◆ Brief: Where a line holds the word "Jaén", copy it from the records.

◆ The data:
....

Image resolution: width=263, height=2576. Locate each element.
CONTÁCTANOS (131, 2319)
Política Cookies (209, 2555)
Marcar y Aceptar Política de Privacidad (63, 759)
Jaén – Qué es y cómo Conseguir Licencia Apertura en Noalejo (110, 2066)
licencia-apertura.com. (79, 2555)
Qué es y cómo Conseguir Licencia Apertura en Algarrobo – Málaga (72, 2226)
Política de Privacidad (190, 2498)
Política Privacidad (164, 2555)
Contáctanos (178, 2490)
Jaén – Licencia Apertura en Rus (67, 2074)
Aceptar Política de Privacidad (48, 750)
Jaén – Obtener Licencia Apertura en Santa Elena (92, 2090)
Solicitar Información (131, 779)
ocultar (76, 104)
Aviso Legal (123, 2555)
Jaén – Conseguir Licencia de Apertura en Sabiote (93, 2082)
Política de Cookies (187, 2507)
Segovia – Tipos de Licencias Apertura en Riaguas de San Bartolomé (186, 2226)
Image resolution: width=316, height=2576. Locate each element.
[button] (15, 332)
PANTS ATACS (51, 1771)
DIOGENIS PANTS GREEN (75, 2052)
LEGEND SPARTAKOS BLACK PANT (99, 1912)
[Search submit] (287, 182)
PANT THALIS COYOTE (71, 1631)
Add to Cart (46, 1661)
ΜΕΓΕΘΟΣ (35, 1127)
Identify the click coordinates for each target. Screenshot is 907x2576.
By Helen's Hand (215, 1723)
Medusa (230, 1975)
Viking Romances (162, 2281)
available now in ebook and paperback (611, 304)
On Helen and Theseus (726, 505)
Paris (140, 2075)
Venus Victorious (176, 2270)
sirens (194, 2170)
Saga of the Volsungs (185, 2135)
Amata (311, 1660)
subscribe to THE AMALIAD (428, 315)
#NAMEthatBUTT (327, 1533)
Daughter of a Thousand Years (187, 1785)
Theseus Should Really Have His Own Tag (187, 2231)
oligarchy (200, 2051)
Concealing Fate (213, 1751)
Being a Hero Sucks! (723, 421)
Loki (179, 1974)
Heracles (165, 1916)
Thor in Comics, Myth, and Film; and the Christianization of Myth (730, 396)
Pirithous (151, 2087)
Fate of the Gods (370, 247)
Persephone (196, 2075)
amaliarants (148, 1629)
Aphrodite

....

◆ Response to the exercise:
Jaén – Qué es y cómo Conseguir Licencia Apertura en Noalejo (110, 2066)
Jaén – Licencia Apertura en Rus (67, 2074)
Jaén – Obtener Licencia Apertura en Santa Elena (92, 2090)
Jaén – Conseguir Licencia de Apertura en Sabiote (93, 2082)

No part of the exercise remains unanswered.